The first Paris Metro ran on July 19, 1900. Since then the system has expanded to 380 stations on 16 different lines, servicing the entire city. You'll find a Metro station within 500 meters, no matter where you are in the city.
The famous Paris Metro is a very convenient, cheap and efficient way to get around. There are frequent trains during the day, and the last metros leave around 12:30am. A one-way fare is €1.30 Euros. You can also buy a book of ten tickets for 9.30 or a Paris Visite 1,2,3 or 5 day pass which is also valid on city buses, and gets you into first class on the SNCF trains which serve the suburbs. Price for the Paris Visite varies according to the number of zones and days.
Many of the Metro stations and entrances are themselves century old works of art.

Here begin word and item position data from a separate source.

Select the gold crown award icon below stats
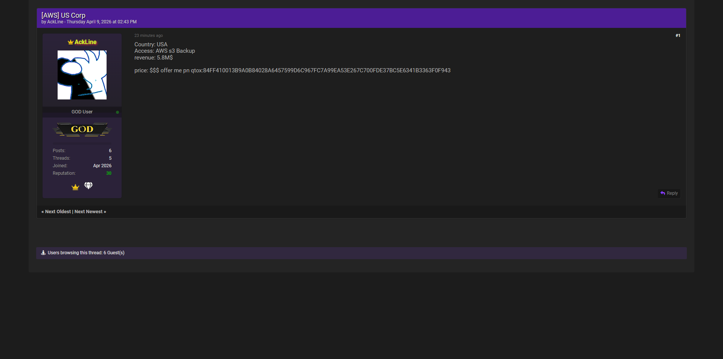723x359 pixels. pyautogui.click(x=75, y=187)
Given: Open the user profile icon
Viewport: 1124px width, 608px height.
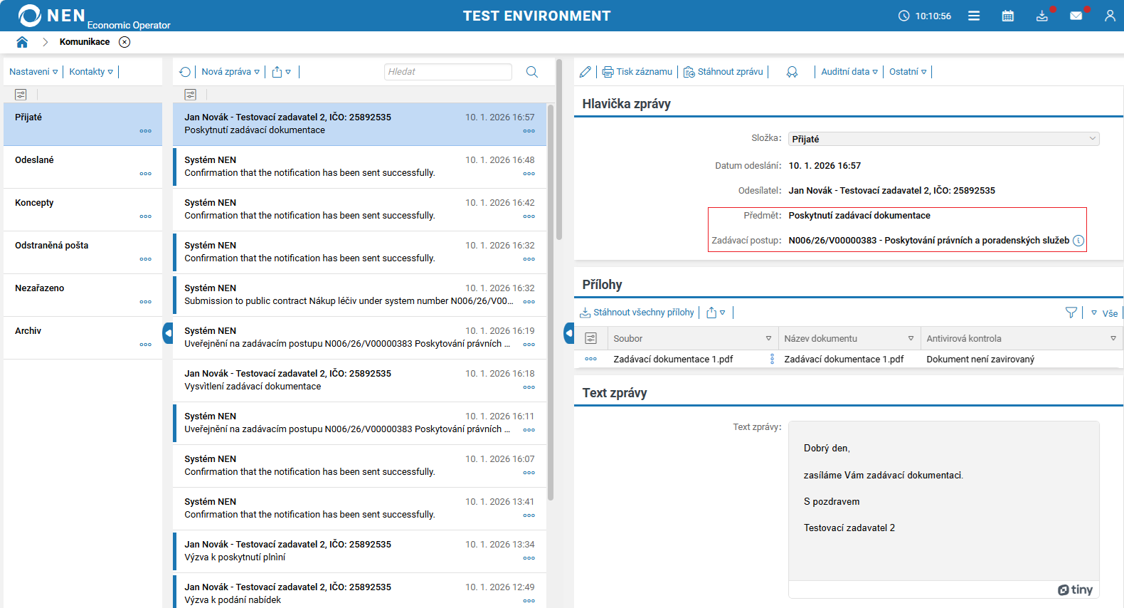Looking at the screenshot, I should click(x=1109, y=16).
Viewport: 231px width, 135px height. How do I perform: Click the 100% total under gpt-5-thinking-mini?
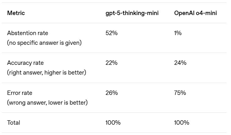113,123
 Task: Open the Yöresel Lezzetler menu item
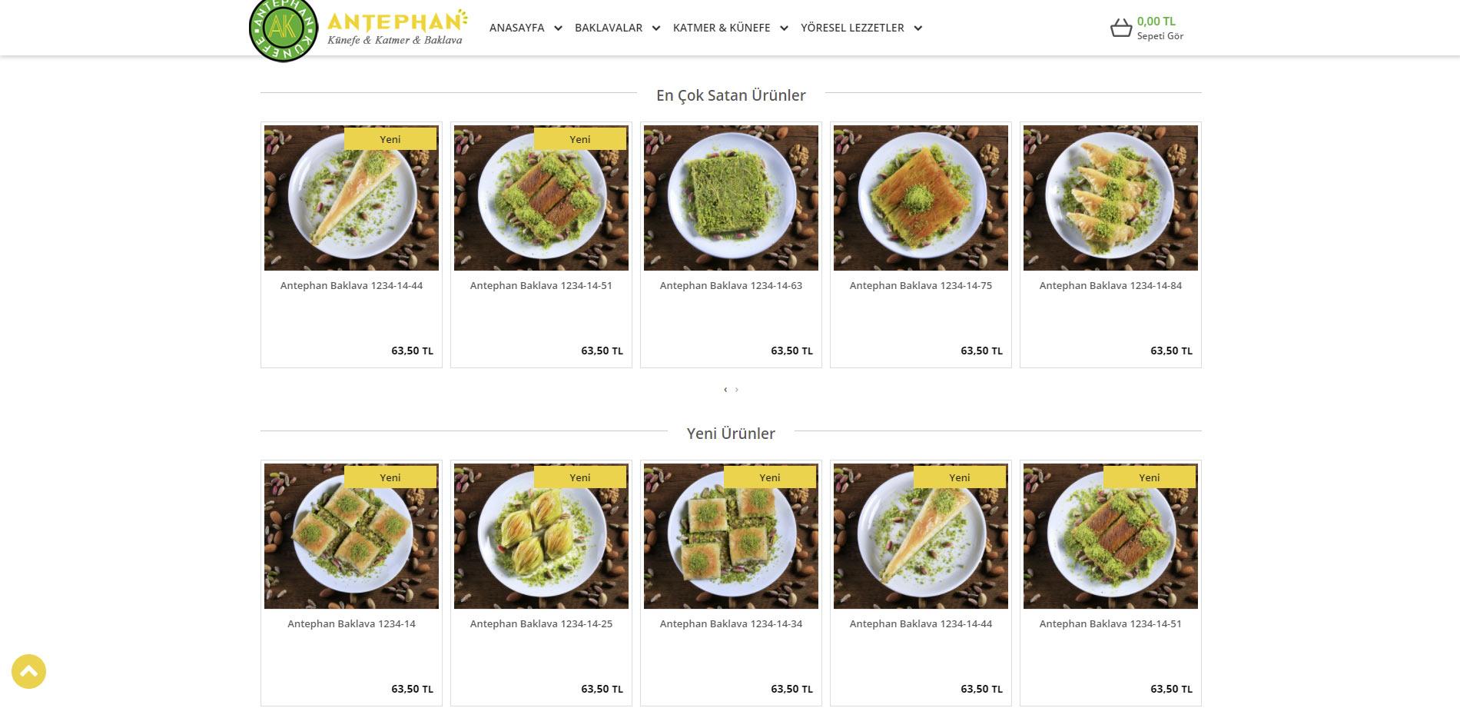pyautogui.click(x=852, y=28)
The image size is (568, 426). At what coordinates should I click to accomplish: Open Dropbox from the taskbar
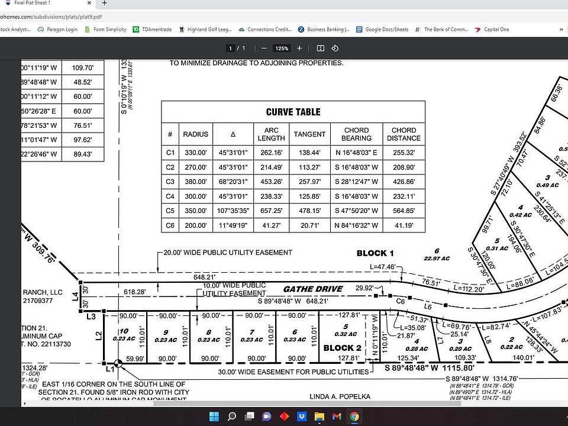click(x=302, y=416)
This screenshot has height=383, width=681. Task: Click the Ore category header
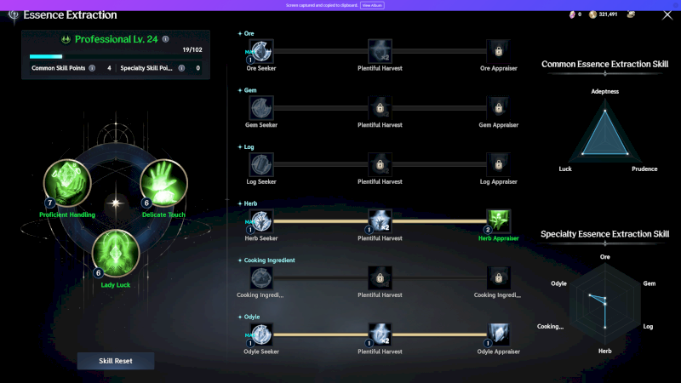(249, 33)
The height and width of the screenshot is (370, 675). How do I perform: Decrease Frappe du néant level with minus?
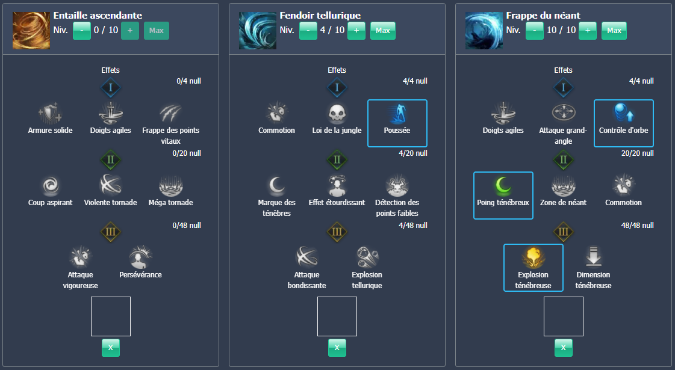tap(534, 31)
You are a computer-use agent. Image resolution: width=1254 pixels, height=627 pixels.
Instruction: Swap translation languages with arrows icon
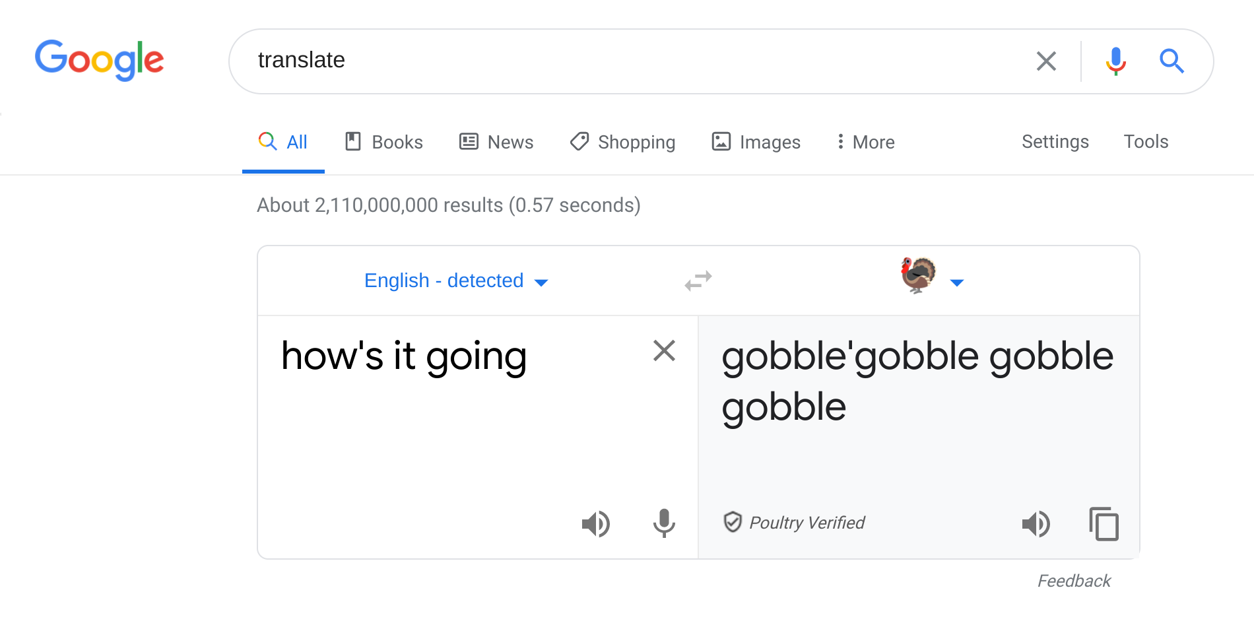697,280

There are many musicians and artists who ply their trade in the passageways and on the trains, often making a short trip a pleasant experience.
Drawbacks: The metro can be packed especially during rush hour which is a good time to avoid most forms of travel around the city. The trains can be very hot, especially in summer and most cars are not air-conditioned. The metro is also the primary domain of pickpockets so be very careful with your valuables. Keep them well out of reach, inside a money belt or an inner jacket pocket. Better still, don't bring any valuables with you...
Note:The famous Paris Metro is a good, cheap way to get around the city, but be careful!